Open bcmills opened 5 years ago
(CC @rsc @bradfitz @jayconrod)
I am strongly in favor of using modules for vendoring in the standard library, instead of ad-hoc copies, but I don't see the reason to let applications override standard library dependencies. Was this widely requested, or something we wished we had often?
Speaking for x/crypto, I actually don't want to have to figure out if a crypto/tls internal failure is due to a replace
d chacha20poly1305.
Also, I don't see why we'd let users override vendored dependencies but not standard library packages. The difference between golang.org/x/crypto/chacha20poly1305 and crypto/aes should be an implementation detail of crypto/tls. Then why can one be overridden, and the other not?

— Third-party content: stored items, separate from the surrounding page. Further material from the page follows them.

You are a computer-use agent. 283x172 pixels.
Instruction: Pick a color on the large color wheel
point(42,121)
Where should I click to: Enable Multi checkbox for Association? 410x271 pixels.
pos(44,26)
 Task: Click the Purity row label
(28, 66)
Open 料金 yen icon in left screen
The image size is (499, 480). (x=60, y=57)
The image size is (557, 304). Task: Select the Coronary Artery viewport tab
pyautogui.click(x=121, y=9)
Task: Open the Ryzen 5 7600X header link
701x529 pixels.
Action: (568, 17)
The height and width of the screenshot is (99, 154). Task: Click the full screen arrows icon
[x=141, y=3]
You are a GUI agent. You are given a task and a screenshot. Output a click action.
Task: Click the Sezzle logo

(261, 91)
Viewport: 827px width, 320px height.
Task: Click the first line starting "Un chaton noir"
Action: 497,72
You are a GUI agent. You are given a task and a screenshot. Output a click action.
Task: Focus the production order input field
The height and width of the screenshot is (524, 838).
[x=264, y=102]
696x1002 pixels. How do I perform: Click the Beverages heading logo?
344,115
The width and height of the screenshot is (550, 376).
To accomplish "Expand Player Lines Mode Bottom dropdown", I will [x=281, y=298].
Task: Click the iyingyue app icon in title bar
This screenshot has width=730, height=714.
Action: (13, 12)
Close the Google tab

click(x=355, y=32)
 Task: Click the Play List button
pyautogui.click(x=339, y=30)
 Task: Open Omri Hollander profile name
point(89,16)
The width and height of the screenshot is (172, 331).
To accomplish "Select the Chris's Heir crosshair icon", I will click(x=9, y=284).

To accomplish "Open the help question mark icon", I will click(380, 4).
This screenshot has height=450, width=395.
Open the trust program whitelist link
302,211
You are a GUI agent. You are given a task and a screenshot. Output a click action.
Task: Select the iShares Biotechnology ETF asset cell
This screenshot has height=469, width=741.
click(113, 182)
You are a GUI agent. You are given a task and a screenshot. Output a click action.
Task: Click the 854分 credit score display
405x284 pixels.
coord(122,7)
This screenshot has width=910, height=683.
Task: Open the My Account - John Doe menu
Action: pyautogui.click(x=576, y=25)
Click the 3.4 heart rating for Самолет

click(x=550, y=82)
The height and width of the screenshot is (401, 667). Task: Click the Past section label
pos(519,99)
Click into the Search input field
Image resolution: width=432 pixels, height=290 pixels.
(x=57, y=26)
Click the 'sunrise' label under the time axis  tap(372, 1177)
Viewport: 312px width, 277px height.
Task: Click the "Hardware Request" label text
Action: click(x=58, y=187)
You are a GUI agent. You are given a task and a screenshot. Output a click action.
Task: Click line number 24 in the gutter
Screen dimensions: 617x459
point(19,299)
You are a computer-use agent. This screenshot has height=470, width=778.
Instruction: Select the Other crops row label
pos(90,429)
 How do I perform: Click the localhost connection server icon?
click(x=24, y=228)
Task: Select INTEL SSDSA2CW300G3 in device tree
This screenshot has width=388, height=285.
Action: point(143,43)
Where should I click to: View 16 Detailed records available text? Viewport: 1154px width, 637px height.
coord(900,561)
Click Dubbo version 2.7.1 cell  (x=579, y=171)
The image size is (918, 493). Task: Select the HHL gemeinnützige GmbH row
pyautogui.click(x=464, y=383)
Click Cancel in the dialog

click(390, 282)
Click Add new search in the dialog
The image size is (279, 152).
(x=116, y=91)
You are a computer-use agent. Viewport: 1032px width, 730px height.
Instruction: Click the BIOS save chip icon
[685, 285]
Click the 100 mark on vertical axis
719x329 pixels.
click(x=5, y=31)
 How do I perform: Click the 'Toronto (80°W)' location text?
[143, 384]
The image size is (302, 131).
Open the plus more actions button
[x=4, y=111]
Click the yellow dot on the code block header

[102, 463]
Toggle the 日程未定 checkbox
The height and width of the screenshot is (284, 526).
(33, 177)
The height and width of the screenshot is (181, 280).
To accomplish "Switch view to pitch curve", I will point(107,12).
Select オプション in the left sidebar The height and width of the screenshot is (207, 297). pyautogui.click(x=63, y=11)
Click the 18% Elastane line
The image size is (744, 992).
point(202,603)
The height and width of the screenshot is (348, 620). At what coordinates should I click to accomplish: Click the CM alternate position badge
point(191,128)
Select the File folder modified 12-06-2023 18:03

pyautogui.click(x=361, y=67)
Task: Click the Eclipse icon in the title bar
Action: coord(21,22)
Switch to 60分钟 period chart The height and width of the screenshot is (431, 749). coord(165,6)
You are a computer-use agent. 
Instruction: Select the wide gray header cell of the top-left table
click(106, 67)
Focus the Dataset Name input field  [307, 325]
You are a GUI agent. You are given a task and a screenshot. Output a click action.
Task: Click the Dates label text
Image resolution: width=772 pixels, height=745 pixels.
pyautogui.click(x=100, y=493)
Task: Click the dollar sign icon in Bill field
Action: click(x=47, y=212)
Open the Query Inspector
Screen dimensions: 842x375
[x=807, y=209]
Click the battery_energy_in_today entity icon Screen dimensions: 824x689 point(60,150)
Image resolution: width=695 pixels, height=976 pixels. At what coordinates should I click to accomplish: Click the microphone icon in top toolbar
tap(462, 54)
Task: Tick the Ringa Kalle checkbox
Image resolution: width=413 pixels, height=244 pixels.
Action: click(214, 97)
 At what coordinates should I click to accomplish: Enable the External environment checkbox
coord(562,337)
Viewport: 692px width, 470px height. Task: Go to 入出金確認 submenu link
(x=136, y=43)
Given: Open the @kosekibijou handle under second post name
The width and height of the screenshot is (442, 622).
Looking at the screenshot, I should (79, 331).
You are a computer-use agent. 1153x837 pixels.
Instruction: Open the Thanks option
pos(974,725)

Feels arbitrary.
cc @ianthehat
I share some of @FiloSottile's concerns. Allowing users to override std dependencies, especially crypto dependencies, is scary. But not allowing this would be against the spirit of modules.
There are some safeguards here, but I'd love to solve this without making the module resolution and package loading logic more complicated.
Possibly dumb, low-tech idea: what if we vendor these modules without using vendoring? We could run go mod vendor
, then rename the vendor
directory to something else (internal/vendor_
) and fix up the imports? That would fix #26924 and move complexity out of cmd/go
, into tools.
what if we vendor these modules without using vendoring? We could run
go mod vendor
, then rename thevendor
directory to something else (internal/vendor_
) and fix up the imports?
We have that today, in internal/x
. We could fix #26924 using the same strategy in cmd
, if we're ok with code duplication for the x
repos. (The goal of this proposal is to reduce that duplication.)
@FiloSottile
I don't see the reason to let applications override standard library dependencies. Was this widely requested, or something we wished we had often?
It has come up at Go team summits from time to time, and while we don't see many complaints about upgrading x
repos explicitly, we do see fairly frequent complaints about binary sizes (#6853 is canonical).
The two are closely related, in that one way you can end up with an overly-large binary is by pulling in a redundant copy of an x
repo from the standard library.
Per my favorite quote from C. A. R. Hoare's Hints on Programming Language Design:
[L]isten carefully to what language users say they want, until you have an understanding of what they really want. Then find some way of achieving the latter at a small fraction of the cost of the former. This is the test of success in language design, and of progress in programming methodology.
It's much easier for us to reduce code duplication in the standard library than to reduce the outputs generated from duplicated code.
Speaking for x/crypto, I actually don't want to have to figure out if a crypto/tls internal failure is due to a
replace
d chacha20poly1305.
We probably should start requesting the output of go list -m all
in the issue template, for precisely that reason. (The same problem can occur when someone reports an issue against x/net
, and that has ~nothing to do with the standard library.)
But consider the opposite direction, too: wouldn't it be nice for folks to be able to, say, test the interaction of TLS 1.3 with their dependencies written against 'net/http`, without having to also run a bleeding-edge version of the compiler and runtime (with any associated runtime bugs)?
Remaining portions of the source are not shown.